═══ Data supplied ═══

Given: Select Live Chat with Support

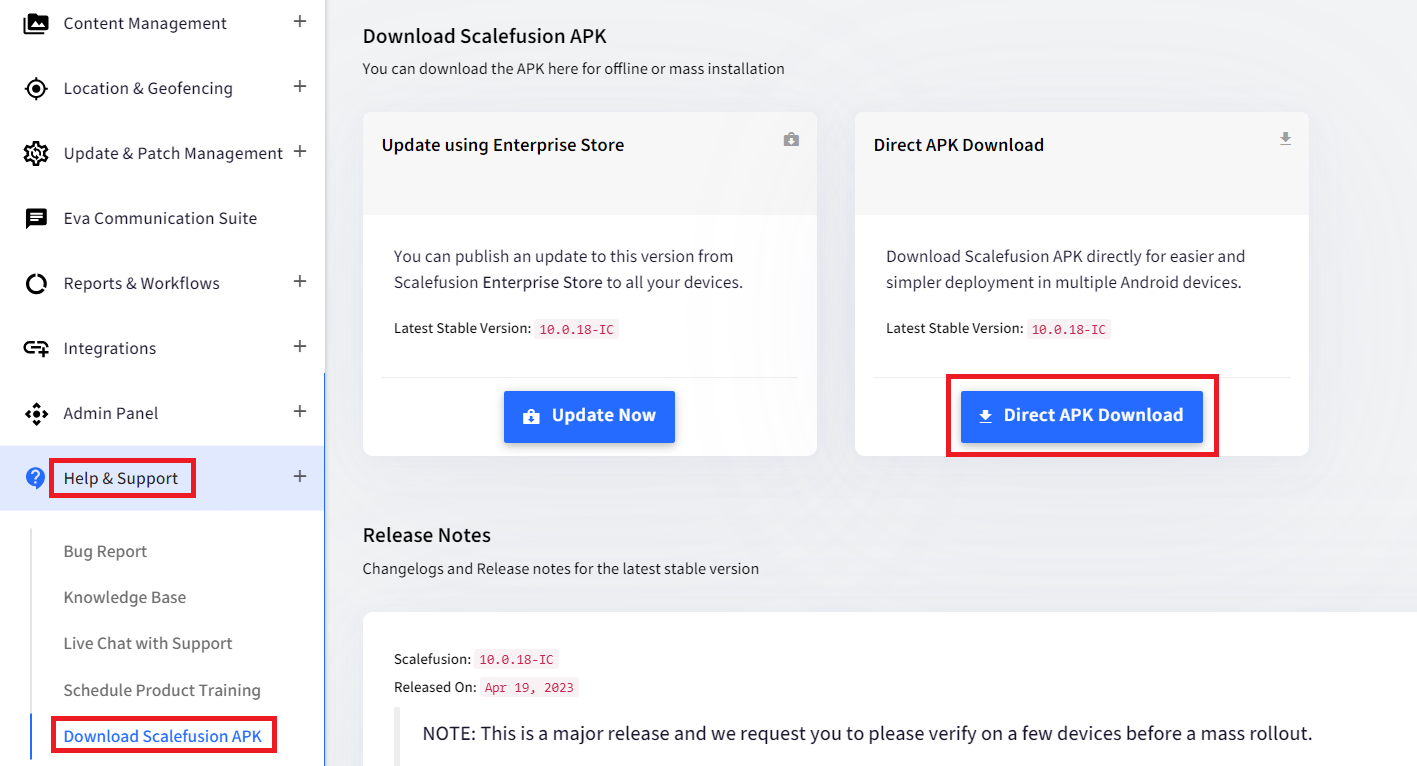Looking at the screenshot, I should click(x=148, y=643).
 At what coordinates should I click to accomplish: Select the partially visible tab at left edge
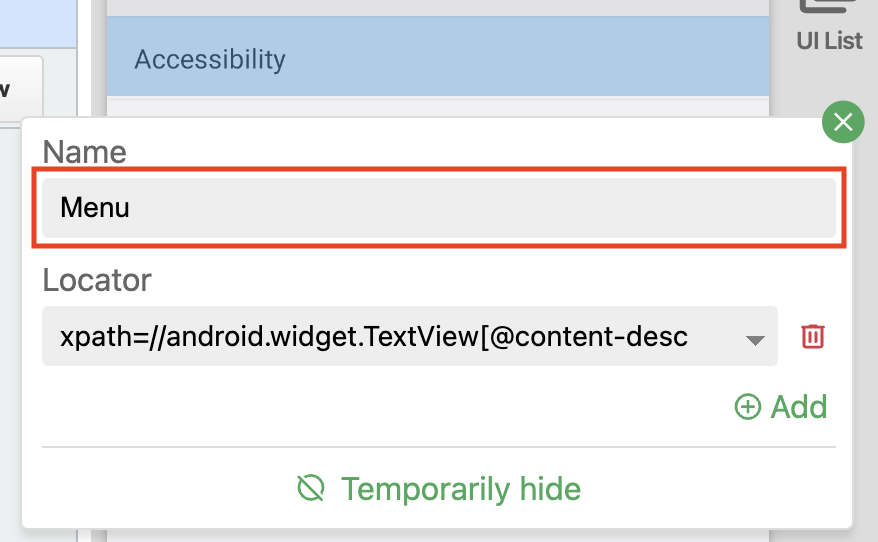(21, 90)
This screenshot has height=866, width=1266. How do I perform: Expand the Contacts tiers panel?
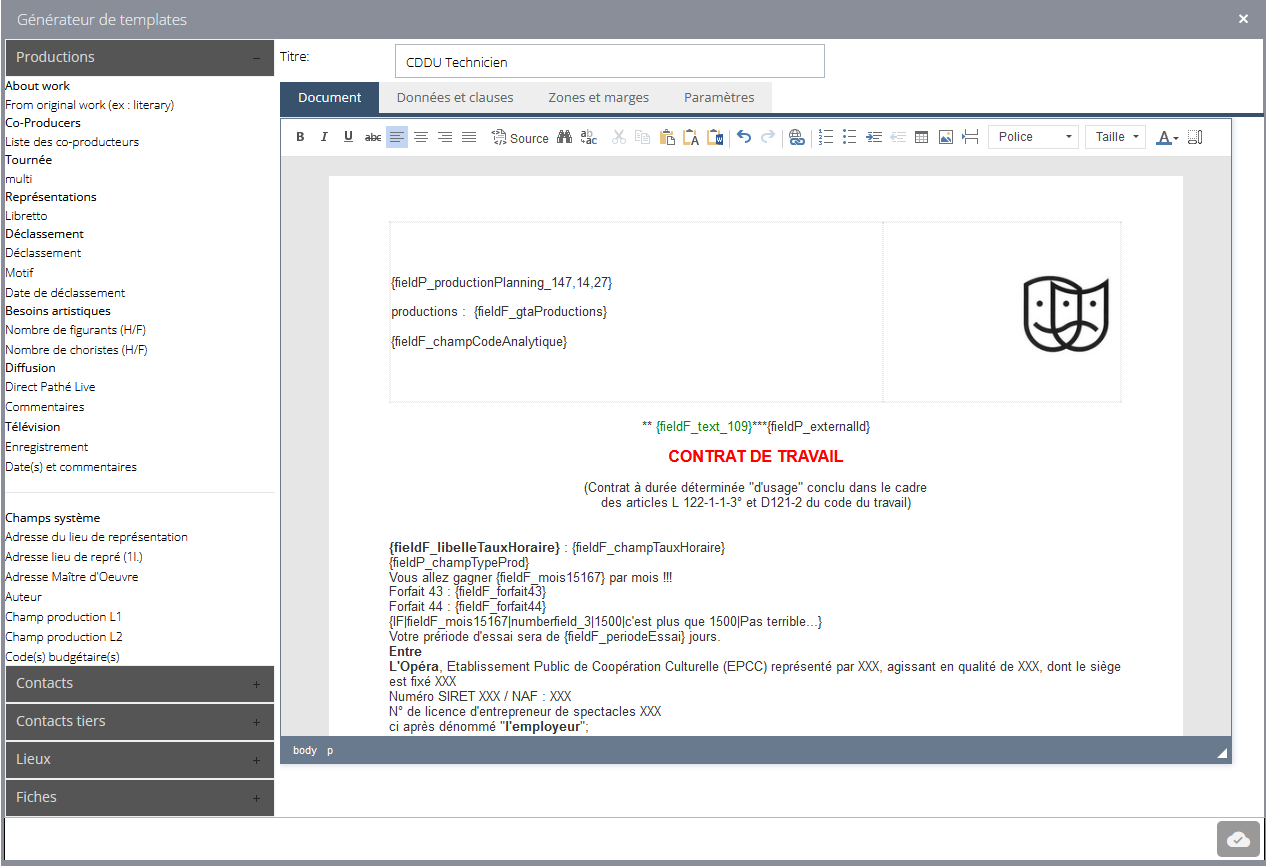point(139,721)
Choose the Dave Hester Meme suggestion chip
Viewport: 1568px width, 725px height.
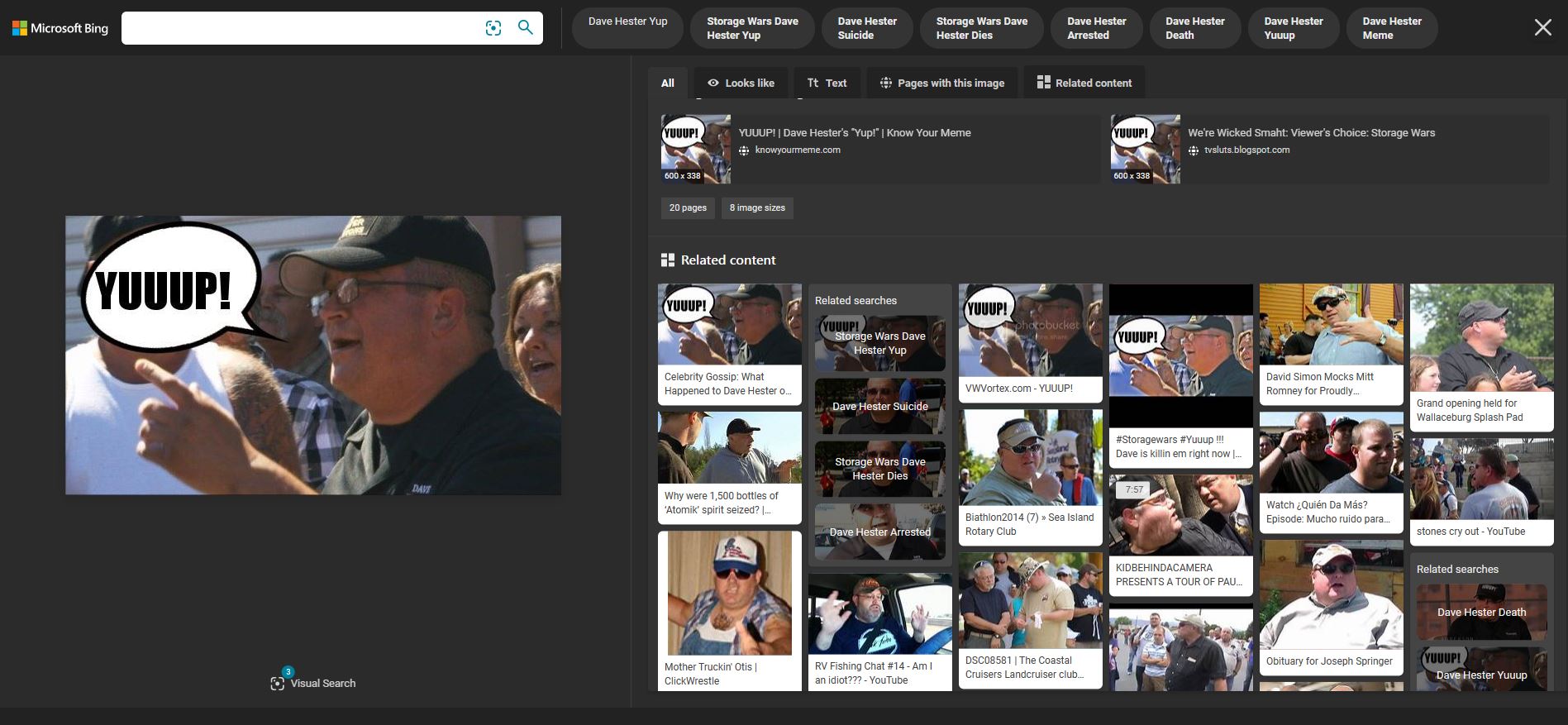click(x=1392, y=28)
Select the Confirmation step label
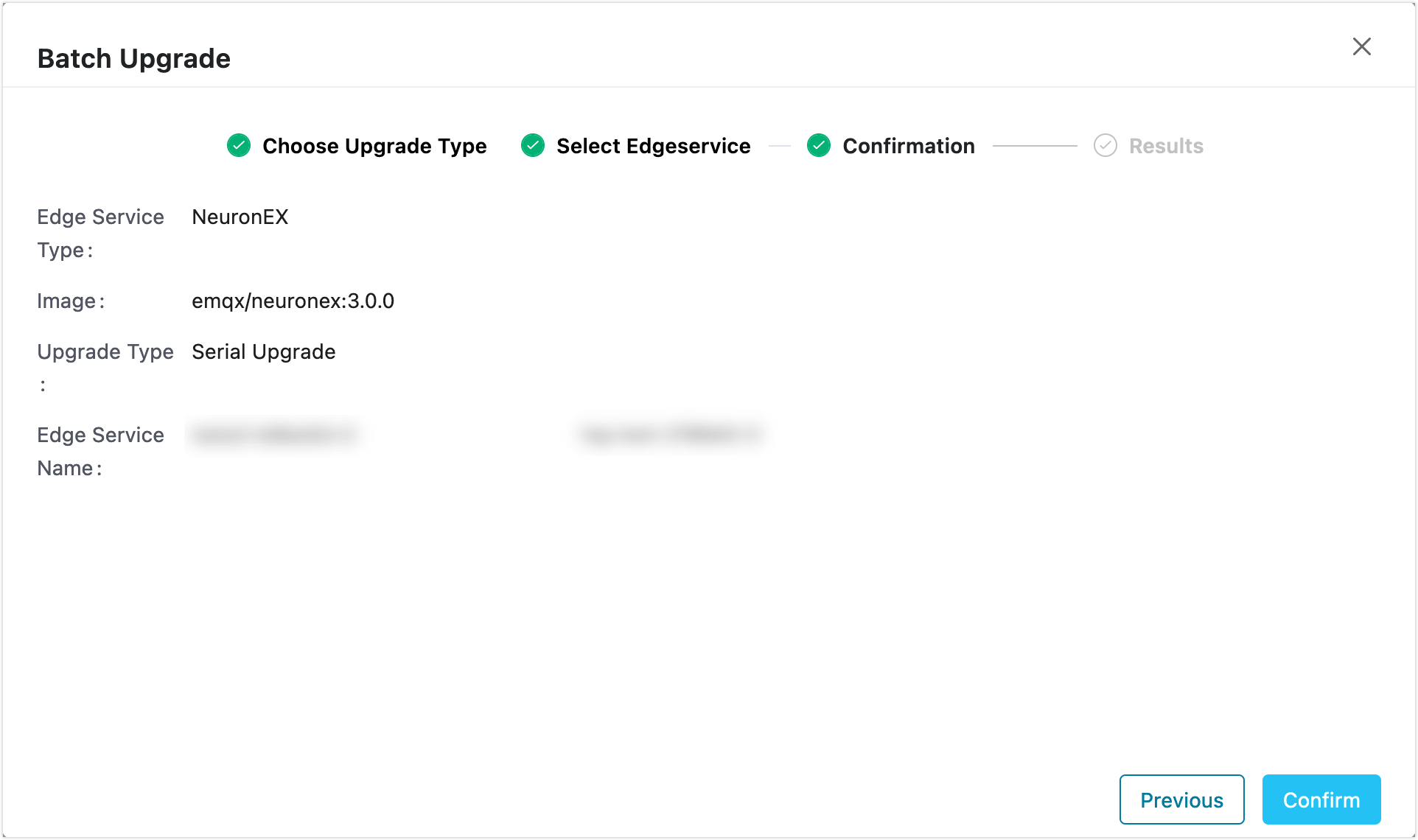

═══

*Task prompt:* Every line of the data above should be repeated exactly. Omit the pictures.

*Result of the exercise:*
Given: Select Live Chat with Support

Looking at the screenshot, I should click(x=148, y=643).
 At what coordinates should I click to accomplish: Select the partially visible tab at left edge
(21, 90)
This screenshot has height=866, width=1266. How do I perform: Expand the Contacts tiers panel?
point(139,721)
Choose the Dave Hester Meme suggestion chip
Viewport: 1568px width, 725px height.
click(x=1392, y=28)
Select the Confirmation step label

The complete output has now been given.